Dengan pendapat tersebut diatas, Presiden akan menjadi kunci utama bagi penyelidikan lanjutan pelanggaran HAM yang pernah terjadi di Indonesia. Siapapun terduga pelanggaran HAM, Komnas HAM dan Institusi negara lainnya akan lebih mudah untuk melakukan penyelidikan jika Presiden yang akan datang bebas dari dugaan pelanggar HAM. Sebagai Panglima Tertinggi Negara, Presiden selanjutnya yang memiliki kemauan tinggi untuk mengabdi kepada massa rakyat luas tentu harus memiliki kemauan politik mengungkap segala Pelanggaran HAM yang pernah terjadi sejak tahun 1965, Presiden bahkan memiliki kekuasaan untuk membentuk Pengadilan HAM. Jika calon presiden sudah tidak menyukai Pengadilan HAM dan menganggapnya sebagai suatu hal yang berlebihan, maka itu adalah suatu isyarat yang harus dibaca secara kritis oleh para pembela HAM.
Dengan demikian, Pembela HAM sebenarnya tidak berada di persimpangan jalan. Pembela HAM tidak akan pernah lupa, bahwa tanpa perintah Panglima Tertinggi, siapapun terduga pelanggar HAM tidak akan pernah menghormati lembaga negara termasuk Komnas HAM. Peranan pembela HAM dalam Pilpres 2014 tentulah mendorong orang-orang yang memiliki kemauan untuk mengungkapkan segala pelanggaran HAM menjadi Panglima Militer Tertinggi di negeri ini.

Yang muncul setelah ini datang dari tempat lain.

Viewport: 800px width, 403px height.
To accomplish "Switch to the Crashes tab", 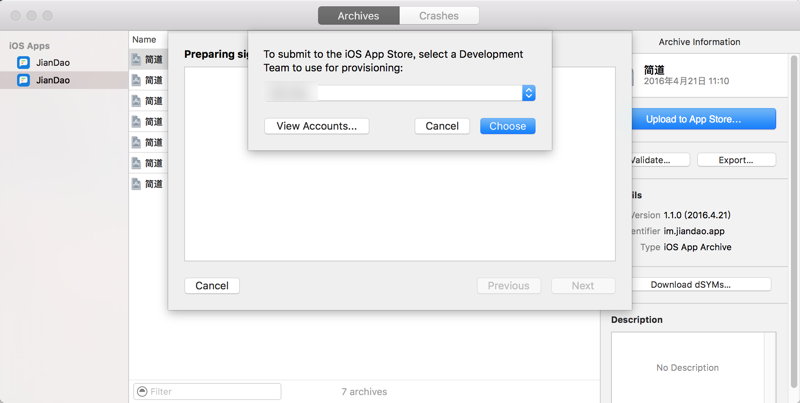I will (x=439, y=16).
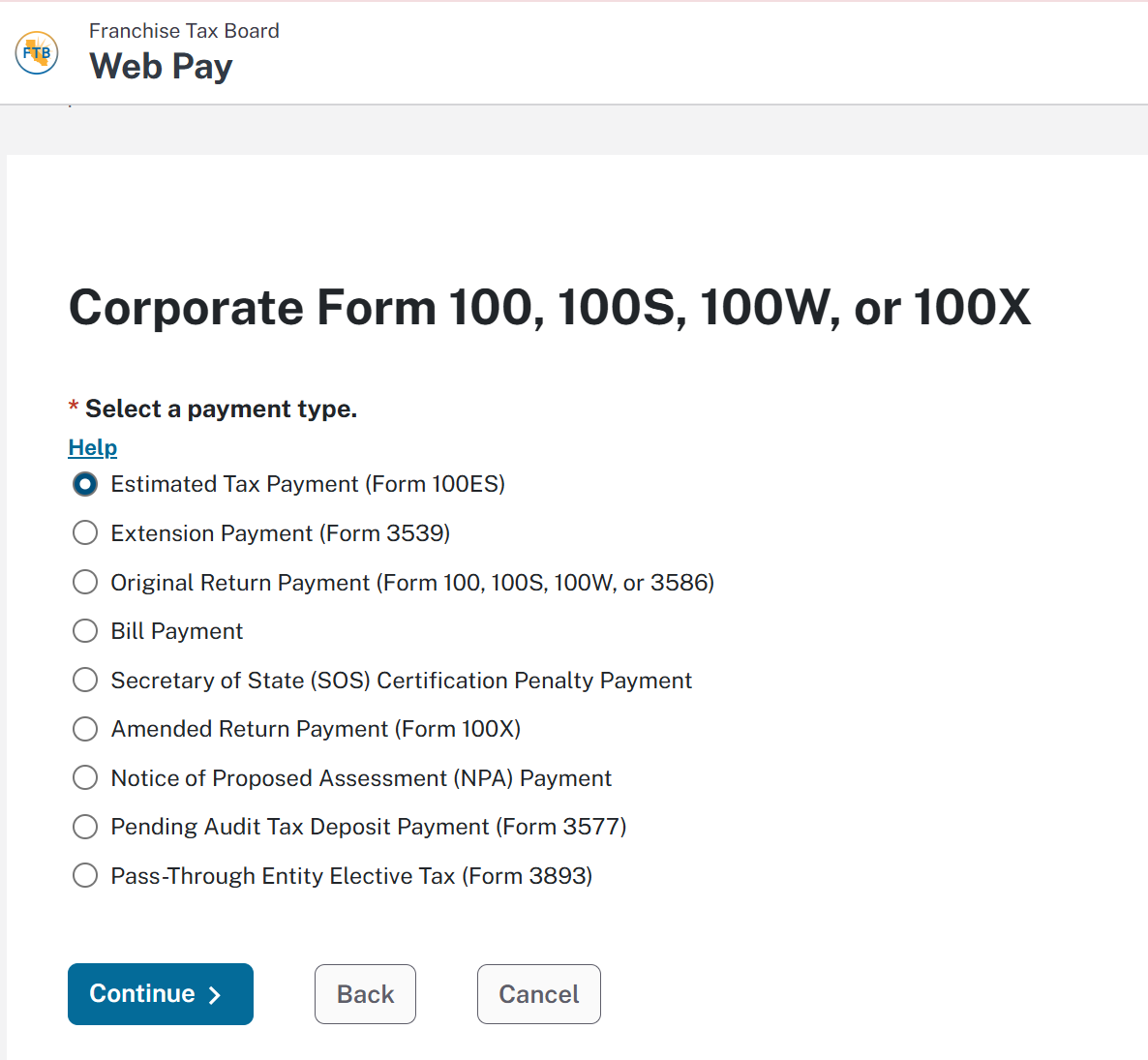Open the Help link
1148x1060 pixels.
coord(93,447)
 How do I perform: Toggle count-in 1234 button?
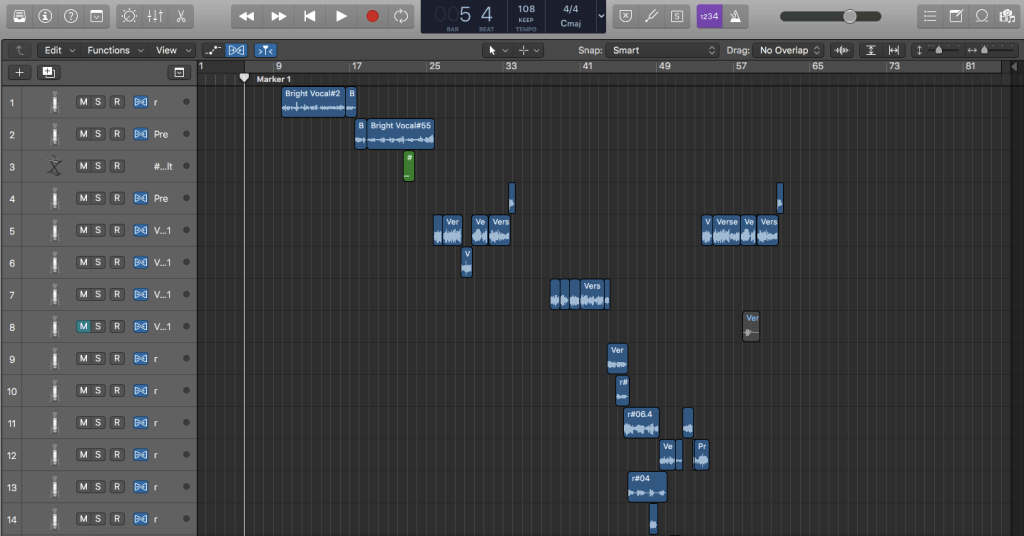(x=709, y=16)

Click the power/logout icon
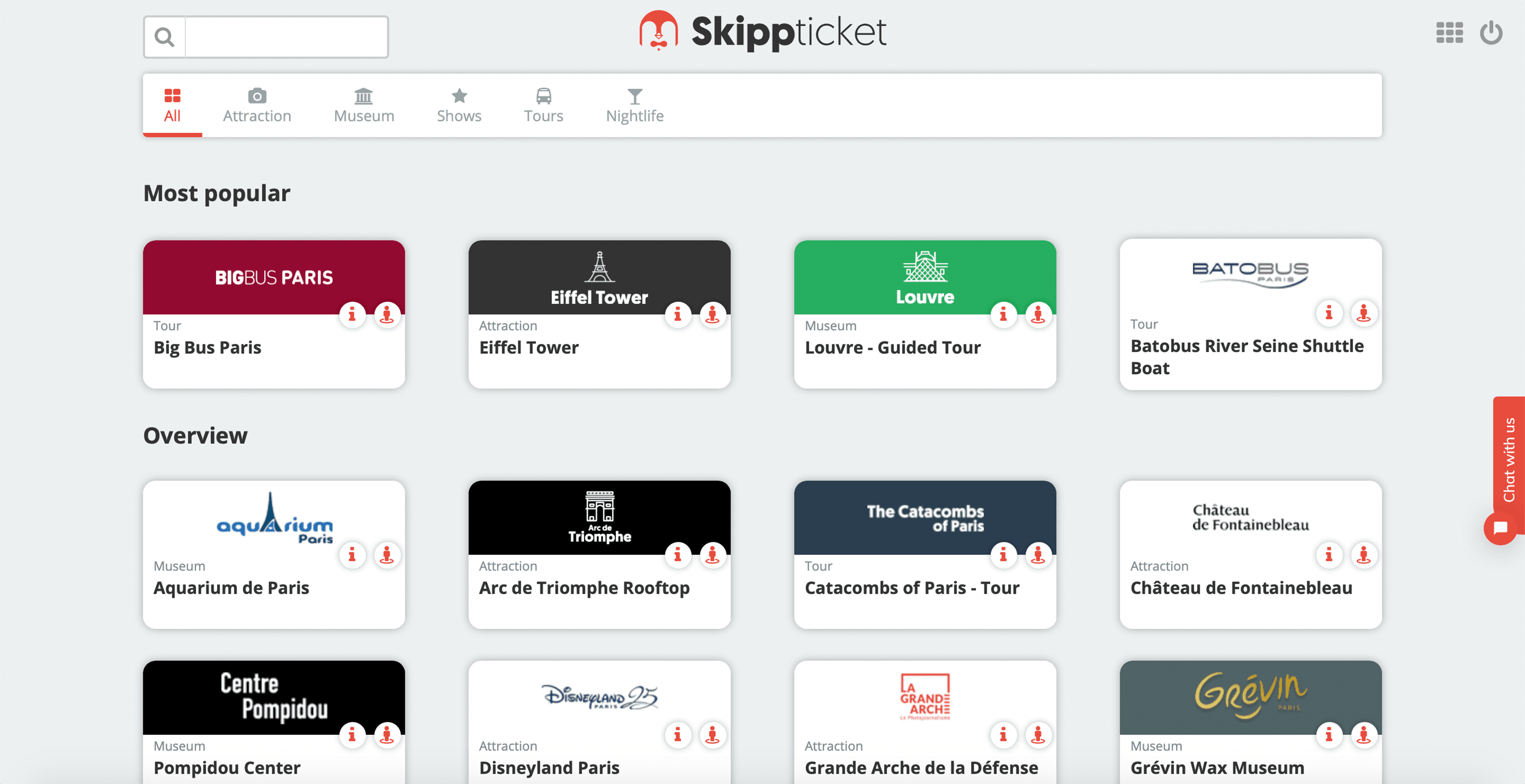[1491, 33]
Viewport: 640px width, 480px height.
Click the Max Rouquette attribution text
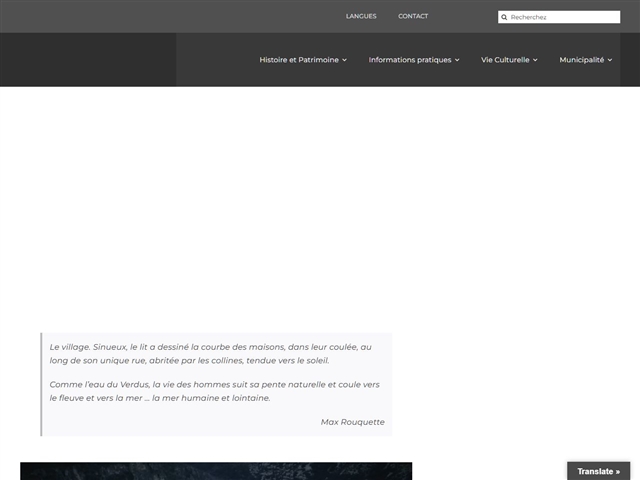[x=352, y=422]
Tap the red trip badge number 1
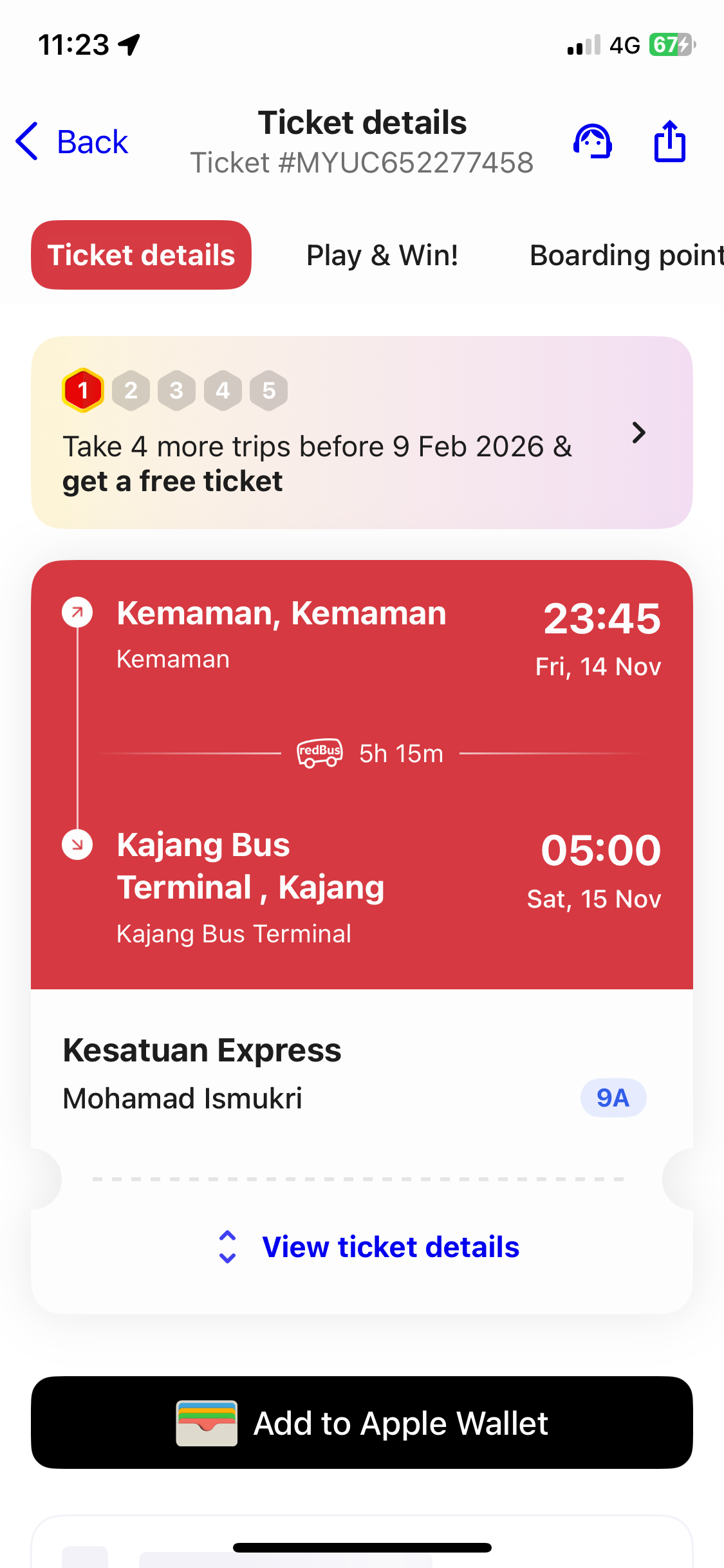Screen dimensions: 724x1568 coord(83,390)
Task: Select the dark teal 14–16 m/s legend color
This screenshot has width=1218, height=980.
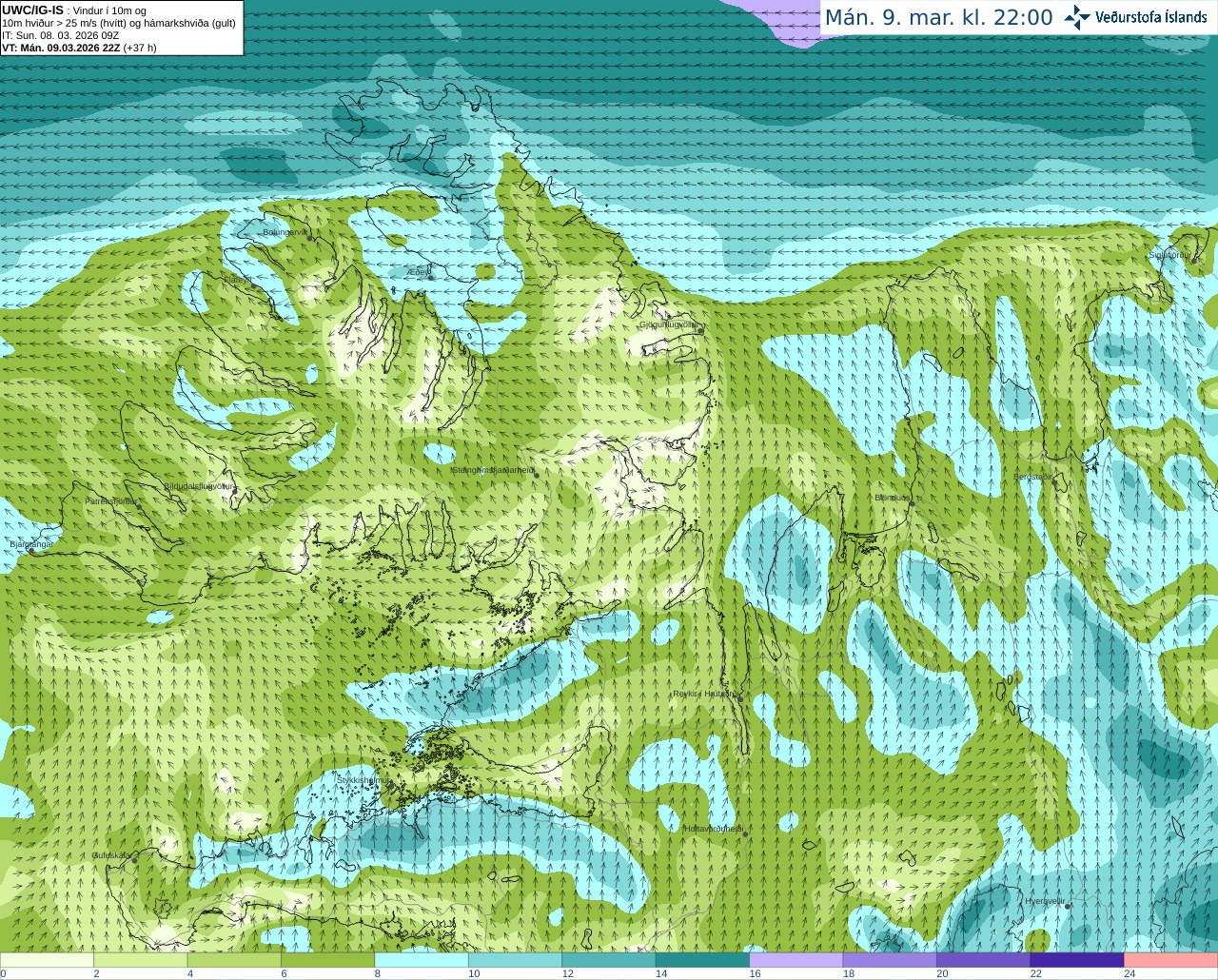Action: [x=702, y=960]
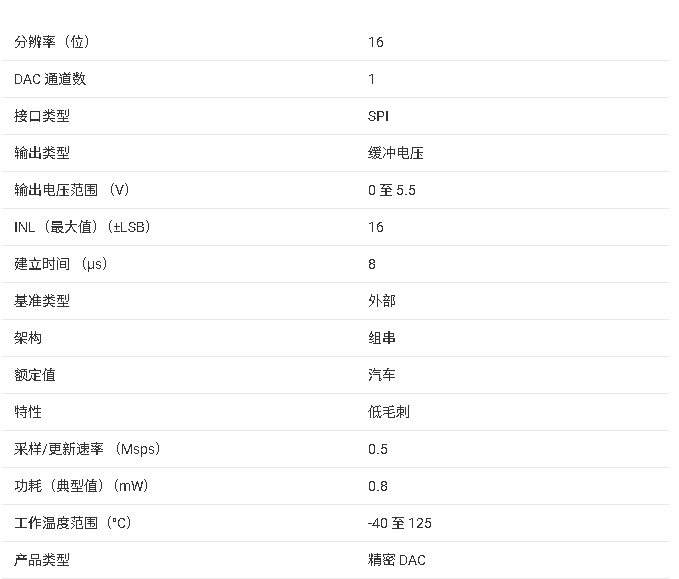The image size is (679, 579).
Task: Click the 采样/更新速率（Msps） label
Action: tap(87, 449)
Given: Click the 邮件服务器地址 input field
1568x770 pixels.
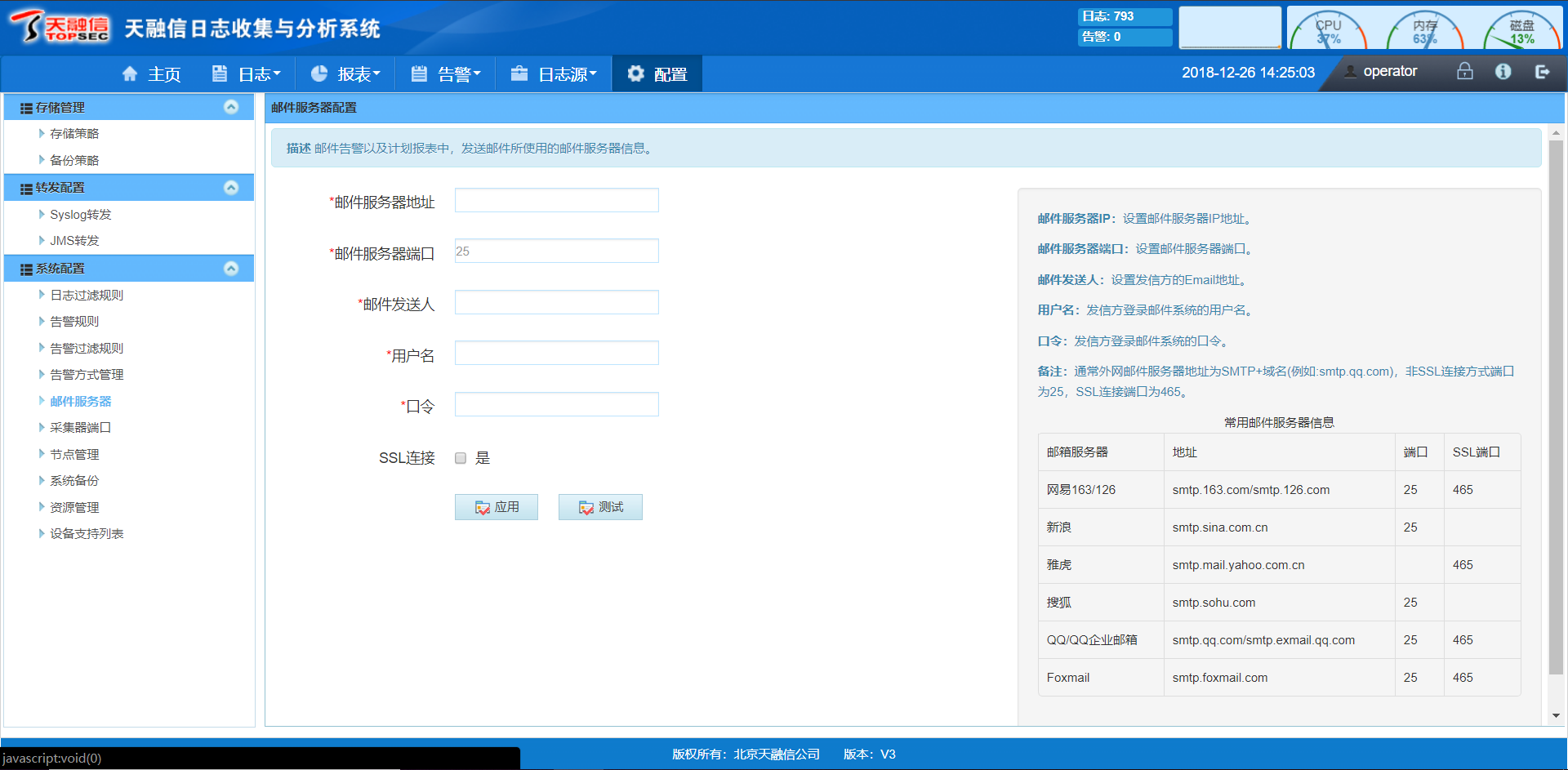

Dengan demikian, perjuangan para pembela HAM ke depan akan menjadi lebih mudah, mereka tinggal memberikan data-data hasil investigasi selama ini, untuk kemudian direkomendasikan kepada Presiden terpilih. Presiden selanjutnya akan membentuk dan memperkuat institusi yang ada untuk mengusut pelanggaran HAM tersebut. Peluang tersebut hanya mungkin dilakukan oleh seseorang yang tidak terbelit dengan persoalan HAM dalam hidup dan karirnya.
Sebagai penutup, para Pembela HAM yang sudah berhasil mendorong dibentuknya Komnas HAM untuk mengungkapkan segala pelanggaran HAM sudah menyadari ancaman dan berbagai tindakan represif dalam memperjuangkan hal tersebut sejak 1998. Pada Pilpres 2014 Pembela HAM tentu harus bergerak maju untuk menentukan masa depan terungkapnya kasus-kasus pelanggaran HAM yang belum dilakukan proses peradilan tersebut. Seorang presiden yang punya kemauan politik untuk mengungkapkan pelanggaran HAM tersebut tidak menutup kemungkinan untuk memberikan akses bagi institusi terkait HAM dalam memeriksa siapapun orang yang di duga terlibat, meskipun orang tersebut sekarang berlindung dibalik kekuasaannya, sepanjang Presidennya tidak terkait dengan pelanggaran HAM itu sendiri.
*Tulisan ini juga disebarkan pada Aksi Bersama Mahasiswa Sumut Menolak Lupa Pelanggaran HAM Pada 20 Juni 2014 di Pelataran Kampus UNIMED
Ranto Sibarani
Sekretaris Badan Pengurus Kontras Sumatera Utara.
Koordinator FORSDEM (Forum Organisasi Non Pemerintah Sumatera Utara Untuk Demokrasi).